------ Given text

Skip to main content

Atlas Open Magic 🪄📊

Tests Dynamic TOML Badge codecov

Atlas Open Magic is a Python package made to simplify working with ATLAS Open Data by providing utilities to manage metadata and URLs for streaming the data.

Installation

You can install this package using pip.

pip install atlasopenmagic

Alternatively, clone the repository and install locally:

git clone https://github.com/atlas-outreach-data-tools/atlasopenmagic.git
cd atlasopenmagic
pip install .

Quick start

First, import the package:

import atlasopenmagic as atom

See the available releases and set to one of the options given by available_releases()

atom.available_releases()
set_release('2024r-pp')

Check in the Monte Carlo Metadata which datasets do you want to retrieve and use the 'Dataset ID'. For example, to get the metadata from Pythia8EvtGen_A14MSTW2008LO_Zprime_NoInt_ee_SSM3000:

all_metadata = atom.get_metadata('301204')

------------

Set problem A » Translate the sentence "You can install this package using pip." from the Atlas Open Magic page into Spanish.
Set problem B » Reproduce the passage of the Atlas Open Magic page starting with "First, import the" and going on through "atom.available_releases()".

------ Raw data

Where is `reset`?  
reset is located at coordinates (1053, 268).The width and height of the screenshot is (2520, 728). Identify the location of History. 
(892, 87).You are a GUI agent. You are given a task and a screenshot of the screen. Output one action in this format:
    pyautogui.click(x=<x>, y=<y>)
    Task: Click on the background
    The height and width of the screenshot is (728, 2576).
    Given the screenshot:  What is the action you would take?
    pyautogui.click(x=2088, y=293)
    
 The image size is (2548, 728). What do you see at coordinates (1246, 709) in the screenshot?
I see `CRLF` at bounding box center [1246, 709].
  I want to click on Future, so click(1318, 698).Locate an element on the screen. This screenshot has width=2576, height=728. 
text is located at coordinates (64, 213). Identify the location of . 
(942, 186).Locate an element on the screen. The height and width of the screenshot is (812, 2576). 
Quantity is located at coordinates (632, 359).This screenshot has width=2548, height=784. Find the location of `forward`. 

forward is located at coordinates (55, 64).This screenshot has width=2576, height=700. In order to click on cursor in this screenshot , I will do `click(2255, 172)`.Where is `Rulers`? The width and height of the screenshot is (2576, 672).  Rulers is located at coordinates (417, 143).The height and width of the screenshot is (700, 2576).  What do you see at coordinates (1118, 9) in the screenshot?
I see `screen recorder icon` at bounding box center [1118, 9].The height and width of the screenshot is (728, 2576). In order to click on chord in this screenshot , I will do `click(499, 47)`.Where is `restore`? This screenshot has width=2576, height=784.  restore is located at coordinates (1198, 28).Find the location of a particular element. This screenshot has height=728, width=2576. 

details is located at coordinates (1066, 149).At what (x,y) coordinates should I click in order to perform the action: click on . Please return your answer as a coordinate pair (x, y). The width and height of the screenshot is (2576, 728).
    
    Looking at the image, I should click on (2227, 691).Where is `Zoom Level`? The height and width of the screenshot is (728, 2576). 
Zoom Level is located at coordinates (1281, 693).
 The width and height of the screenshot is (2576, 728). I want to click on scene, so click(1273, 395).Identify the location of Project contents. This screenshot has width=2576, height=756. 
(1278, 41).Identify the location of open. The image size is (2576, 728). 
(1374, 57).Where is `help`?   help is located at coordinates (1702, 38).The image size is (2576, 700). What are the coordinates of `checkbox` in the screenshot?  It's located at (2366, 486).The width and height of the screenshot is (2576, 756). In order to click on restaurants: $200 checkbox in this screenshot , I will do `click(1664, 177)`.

------------

Exercise result A » Puede instalar este paquete usando pip.

Exercise result B »
First, import the package:

import atlasopenmagic as atom

See the available releases and set to one of the options given by available_releases()

atom.available_releases()